▶ **EXERCISE INSTRUCTIONS**: Write out the data below in full, please. Keep every character as given.

***** RECORDED INFORMATION *****

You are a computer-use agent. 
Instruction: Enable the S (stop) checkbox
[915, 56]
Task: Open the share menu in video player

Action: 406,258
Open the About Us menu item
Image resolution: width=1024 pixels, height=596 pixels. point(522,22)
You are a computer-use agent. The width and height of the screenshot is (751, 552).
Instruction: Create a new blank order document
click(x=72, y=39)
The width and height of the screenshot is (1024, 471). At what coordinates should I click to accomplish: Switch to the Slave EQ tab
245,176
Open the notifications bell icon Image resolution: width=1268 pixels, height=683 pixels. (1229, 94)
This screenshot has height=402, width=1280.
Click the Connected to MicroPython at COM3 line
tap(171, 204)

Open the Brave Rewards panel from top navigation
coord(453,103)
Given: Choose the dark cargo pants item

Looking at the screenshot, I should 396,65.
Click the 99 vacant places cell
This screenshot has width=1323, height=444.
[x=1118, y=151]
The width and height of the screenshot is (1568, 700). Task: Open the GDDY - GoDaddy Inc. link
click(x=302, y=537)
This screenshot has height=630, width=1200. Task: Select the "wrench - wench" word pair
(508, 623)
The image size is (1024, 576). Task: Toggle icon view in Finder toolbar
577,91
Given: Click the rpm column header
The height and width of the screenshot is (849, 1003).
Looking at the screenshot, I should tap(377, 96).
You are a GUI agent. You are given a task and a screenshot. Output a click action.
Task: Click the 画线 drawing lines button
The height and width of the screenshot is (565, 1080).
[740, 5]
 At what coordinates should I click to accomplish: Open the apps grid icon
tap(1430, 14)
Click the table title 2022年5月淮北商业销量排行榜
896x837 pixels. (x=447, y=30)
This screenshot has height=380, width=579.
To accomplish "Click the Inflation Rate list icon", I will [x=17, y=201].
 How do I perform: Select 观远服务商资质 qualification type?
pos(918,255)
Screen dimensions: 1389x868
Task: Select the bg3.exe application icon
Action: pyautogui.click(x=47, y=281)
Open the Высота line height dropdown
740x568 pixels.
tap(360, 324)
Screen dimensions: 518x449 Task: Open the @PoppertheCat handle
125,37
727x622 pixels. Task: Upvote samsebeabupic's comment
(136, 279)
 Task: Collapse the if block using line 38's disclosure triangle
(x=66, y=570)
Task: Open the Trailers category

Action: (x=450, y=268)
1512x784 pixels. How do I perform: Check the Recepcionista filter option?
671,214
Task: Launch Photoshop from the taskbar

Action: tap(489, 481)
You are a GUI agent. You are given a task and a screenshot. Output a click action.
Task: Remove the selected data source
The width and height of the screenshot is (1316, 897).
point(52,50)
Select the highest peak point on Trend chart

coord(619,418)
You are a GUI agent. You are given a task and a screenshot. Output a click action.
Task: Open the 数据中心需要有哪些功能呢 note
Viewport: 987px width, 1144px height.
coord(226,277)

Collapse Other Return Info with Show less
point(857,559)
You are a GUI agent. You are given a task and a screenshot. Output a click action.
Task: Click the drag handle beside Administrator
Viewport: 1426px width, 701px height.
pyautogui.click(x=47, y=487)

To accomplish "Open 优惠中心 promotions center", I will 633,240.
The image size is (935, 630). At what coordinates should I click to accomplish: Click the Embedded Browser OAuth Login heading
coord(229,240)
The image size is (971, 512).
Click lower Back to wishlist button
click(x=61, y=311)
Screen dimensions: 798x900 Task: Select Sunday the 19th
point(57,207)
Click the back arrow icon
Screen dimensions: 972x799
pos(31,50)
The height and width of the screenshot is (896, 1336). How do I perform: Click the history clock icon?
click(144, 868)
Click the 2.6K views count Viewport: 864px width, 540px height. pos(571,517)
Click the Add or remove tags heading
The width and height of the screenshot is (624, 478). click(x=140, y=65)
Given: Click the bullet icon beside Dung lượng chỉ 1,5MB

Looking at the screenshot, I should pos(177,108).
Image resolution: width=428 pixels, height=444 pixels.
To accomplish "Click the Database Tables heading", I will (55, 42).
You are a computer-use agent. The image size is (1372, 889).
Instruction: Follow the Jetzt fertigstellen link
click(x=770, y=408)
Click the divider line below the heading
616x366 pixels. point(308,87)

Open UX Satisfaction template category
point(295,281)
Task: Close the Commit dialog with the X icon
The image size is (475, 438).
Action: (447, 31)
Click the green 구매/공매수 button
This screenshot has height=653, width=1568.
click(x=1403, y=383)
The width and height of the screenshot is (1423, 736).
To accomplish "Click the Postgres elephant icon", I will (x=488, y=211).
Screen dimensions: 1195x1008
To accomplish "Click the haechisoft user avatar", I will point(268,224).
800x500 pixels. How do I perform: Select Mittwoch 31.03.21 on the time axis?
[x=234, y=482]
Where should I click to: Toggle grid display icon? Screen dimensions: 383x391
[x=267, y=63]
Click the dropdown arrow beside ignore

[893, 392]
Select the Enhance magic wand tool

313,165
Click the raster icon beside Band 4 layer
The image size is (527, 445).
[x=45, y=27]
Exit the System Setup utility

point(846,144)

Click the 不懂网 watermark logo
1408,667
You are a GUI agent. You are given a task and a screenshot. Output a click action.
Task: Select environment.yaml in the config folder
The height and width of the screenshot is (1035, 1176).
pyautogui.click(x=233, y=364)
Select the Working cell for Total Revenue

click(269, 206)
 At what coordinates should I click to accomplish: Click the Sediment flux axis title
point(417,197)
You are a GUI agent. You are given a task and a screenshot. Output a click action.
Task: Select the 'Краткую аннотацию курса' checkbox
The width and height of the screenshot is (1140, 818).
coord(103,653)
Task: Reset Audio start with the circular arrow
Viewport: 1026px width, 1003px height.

*****

▶ **RESPONSE**:
You are a computer-use agent. 
Instruction: Enable the S (stop) checkbox
[915, 56]
Task: Open the share menu in video player

Action: 406,258
Open the About Us menu item
Image resolution: width=1024 pixels, height=596 pixels. point(522,22)
You are a computer-use agent. The width and height of the screenshot is (751, 552).
Instruction: Create a new blank order document
click(x=72, y=39)
The width and height of the screenshot is (1024, 471). At what coordinates should I click to accomplish: Switch to the Slave EQ tab
245,176
Open the notifications bell icon Image resolution: width=1268 pixels, height=683 pixels. (1229, 94)
This screenshot has height=402, width=1280.
Click the Connected to MicroPython at COM3 line
tap(171, 204)

Open the Brave Rewards panel from top navigation
coord(453,103)
Given: Choose the dark cargo pants item

Looking at the screenshot, I should 396,65.
Click the 99 vacant places cell
This screenshot has width=1323, height=444.
[x=1118, y=151]
The width and height of the screenshot is (1568, 700). Task: Open the GDDY - GoDaddy Inc. link
click(x=302, y=537)
This screenshot has height=630, width=1200. Task: Select the "wrench - wench" word pair
(508, 623)
The image size is (1024, 576). Task: Toggle icon view in Finder toolbar
577,91
Given: Click the rpm column header
The height and width of the screenshot is (849, 1003).
Looking at the screenshot, I should tap(377, 96).
You are a GUI agent. You are given a task and a screenshot. Output a click action.
Task: Click the 画线 drawing lines button
The height and width of the screenshot is (565, 1080).
[740, 5]
 At what coordinates should I click to accomplish: Open the apps grid icon
tap(1430, 14)
Click the table title 2022年5月淮北商业销量排行榜
896x837 pixels. (x=447, y=30)
This screenshot has height=380, width=579.
To accomplish "Click the Inflation Rate list icon", I will [x=17, y=201].
 How do I perform: Select 观远服务商资质 qualification type?
pos(918,255)
Screen dimensions: 1389x868
Task: Select the bg3.exe application icon
Action: pyautogui.click(x=47, y=281)
Open the Высота line height dropdown
740x568 pixels.
tap(360, 324)
Screen dimensions: 518x449 Task: Open the @PoppertheCat handle
125,37
727x622 pixels. Task: Upvote samsebeabupic's comment
(136, 279)
 Task: Collapse the if block using line 38's disclosure triangle
(x=66, y=570)
Task: Open the Trailers category

Action: (x=450, y=268)
1512x784 pixels. How do I perform: Check the Recepcionista filter option?
671,214
Task: Launch Photoshop from the taskbar

Action: tap(489, 481)
You are a GUI agent. You are given a task and a screenshot. Output a click action.
Task: Remove the selected data source
The width and height of the screenshot is (1316, 897).
point(52,50)
Select the highest peak point on Trend chart

coord(619,418)
You are a GUI agent. You are given a task and a screenshot. Output a click action.
Task: Open the 数据中心需要有哪些功能呢 note
Viewport: 987px width, 1144px height.
coord(226,277)

Collapse Other Return Info with Show less
point(857,559)
You are a GUI agent. You are given a task and a screenshot. Output a click action.
Task: Click the drag handle beside Administrator
Viewport: 1426px width, 701px height.
pyautogui.click(x=47, y=487)

To accomplish "Open 优惠中心 promotions center", I will 633,240.
The image size is (935, 630). At what coordinates should I click to accomplish: Click the Embedded Browser OAuth Login heading
coord(229,240)
The image size is (971, 512).
Click lower Back to wishlist button
click(x=61, y=311)
Screen dimensions: 798x900 Task: Select Sunday the 19th
point(57,207)
Click the back arrow icon
Screen dimensions: 972x799
pos(31,50)
The height and width of the screenshot is (896, 1336). How do I perform: Click the history clock icon?
click(144, 868)
Click the 2.6K views count Viewport: 864px width, 540px height. pos(571,517)
Click the Add or remove tags heading
The width and height of the screenshot is (624, 478). click(x=140, y=65)
Given: Click the bullet icon beside Dung lượng chỉ 1,5MB

Looking at the screenshot, I should pos(177,108).
Image resolution: width=428 pixels, height=444 pixels.
To accomplish "Click the Database Tables heading", I will (55, 42).
You are a computer-use agent. The image size is (1372, 889).
Instruction: Follow the Jetzt fertigstellen link
click(x=770, y=408)
Click the divider line below the heading
616x366 pixels. point(308,87)

Open UX Satisfaction template category
point(295,281)
Task: Close the Commit dialog with the X icon
The image size is (475, 438).
Action: (447, 31)
Click the green 구매/공매수 button
This screenshot has height=653, width=1568.
click(x=1403, y=383)
The width and height of the screenshot is (1423, 736).
To accomplish "Click the Postgres elephant icon", I will (x=488, y=211).
Screen dimensions: 1195x1008
To accomplish "Click the haechisoft user avatar", I will point(268,224).
800x500 pixels. How do I perform: Select Mittwoch 31.03.21 on the time axis?
[x=234, y=482]
Where should I click to: Toggle grid display icon? Screen dimensions: 383x391
[x=267, y=63]
Click the dropdown arrow beside ignore

[893, 392]
Select the Enhance magic wand tool

313,165
Click the raster icon beside Band 4 layer
The image size is (527, 445).
[x=45, y=27]
Exit the System Setup utility

point(846,144)

Click the 不懂网 watermark logo
1408,667
You are a GUI agent. You are given a task and a screenshot. Output a click action.
Task: Select environment.yaml in the config folder
The height and width of the screenshot is (1035, 1176).
pyautogui.click(x=233, y=364)
Select the Working cell for Total Revenue

click(269, 206)
 At what coordinates should I click to accomplish: Click the Sediment flux axis title
point(417,197)
You are a GUI agent. You are given a task and a screenshot. Output a click action.
Task: Select the 'Краткую аннотацию курса' checkbox
The width and height of the screenshot is (1140, 818).
coord(103,653)
Task: Reset Audio start with the circular arrow
Viewport: 1026px width, 1003px height.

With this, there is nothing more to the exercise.